Fidelity has urged the US Securities and Exchange Commission to move further in clarifying how broker-dealers can participate in crypto-related activity, including pathways for trading tokenized securities on alternative trading systems (ATS). The comments were reported by Cointelegraph.

Why this matters

Broker-dealers and large financial institutions have been exploring tokenized assets, on-chain settlement and crypto market infrastructure for years. Regulatory uncertainty has been a major limiter—especially around custody, market structure and how tokenized securities fit into existing frameworks.
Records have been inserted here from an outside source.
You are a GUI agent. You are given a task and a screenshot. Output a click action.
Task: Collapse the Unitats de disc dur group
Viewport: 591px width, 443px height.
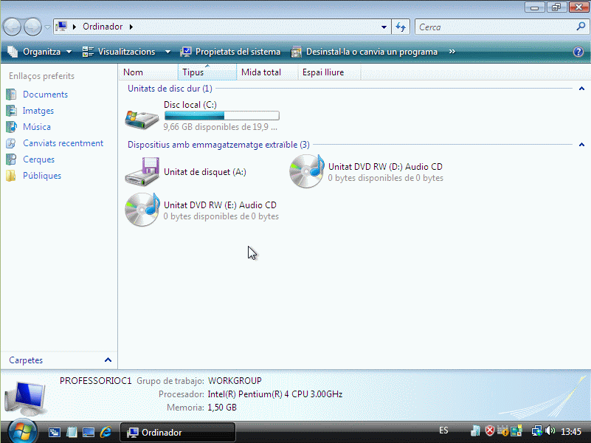[x=581, y=89]
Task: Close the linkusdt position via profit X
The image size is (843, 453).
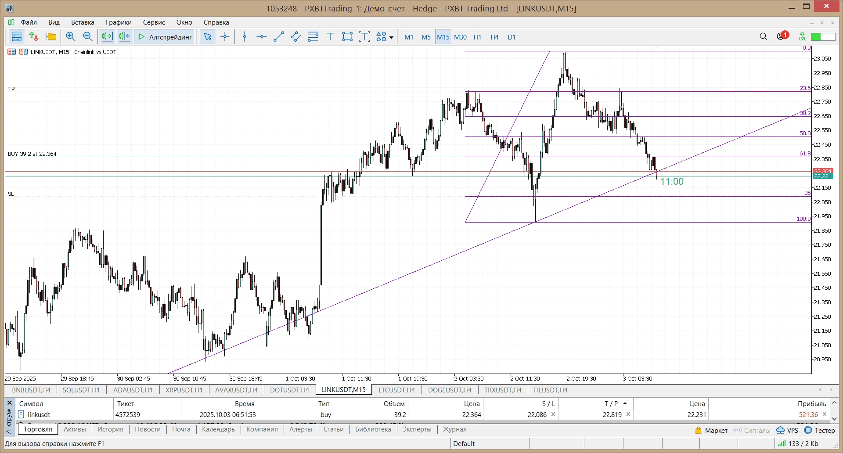Action: click(x=825, y=414)
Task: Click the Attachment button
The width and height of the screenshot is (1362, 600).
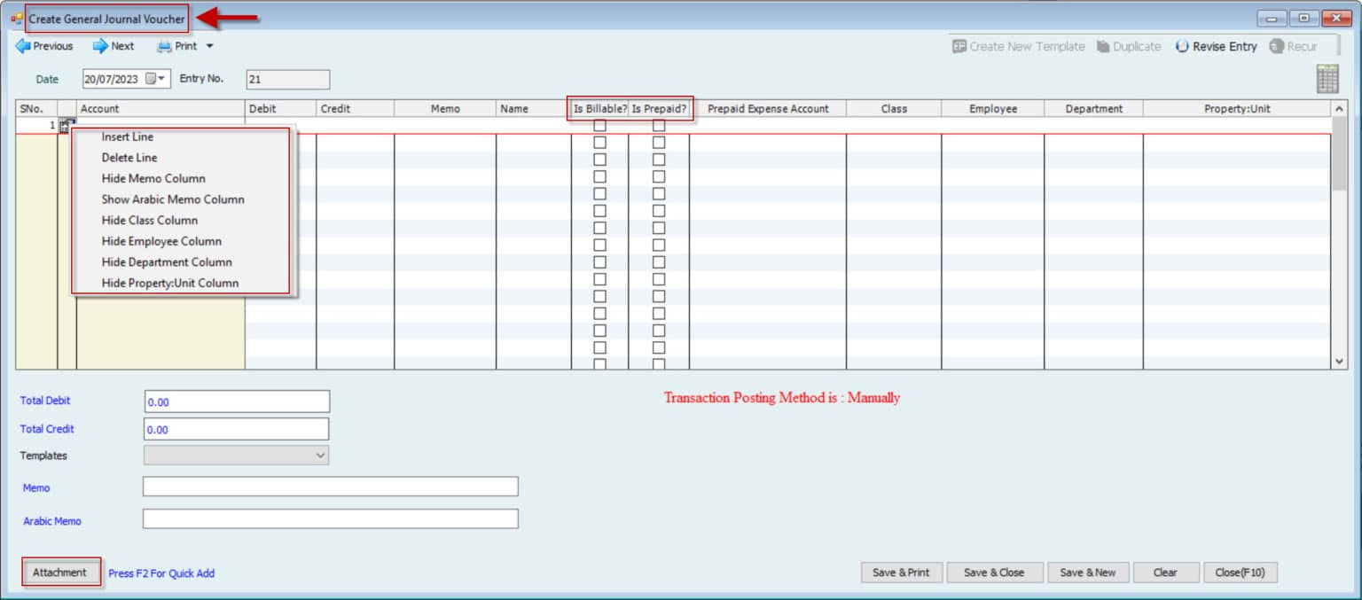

What Fidelity is advocating

Cointelegraph reports Fidelity’s message to the SEC’s crypto task force centered on:

- Support for tokenized securities trading on ATS venues

- Deeper guidance to enable traditional finance (TradFi) integration with on-chain rails

Potential market implications

If the SEC provides clearer rules or safe harbors, it could accelerate:

- Tokenized treasury, fund and equity experiments

- Institutional adoption of on-chain settlement workflows

- New competition among broker-dealers, exchanges and ATS operators

Risks and open questions

Even with supportive guidance, major issues remain, including:

- Custody standards and segregation of client assets

- Market surveillance and manipulation controls across venues

- Interoperability between regulated securities systems and public blockchains

What to watch next

The next signal will be whether the SEC responds with additional guidance, pilot programs, or approvals that broaden broker-dealer permissions for digital assets and tokenized securities.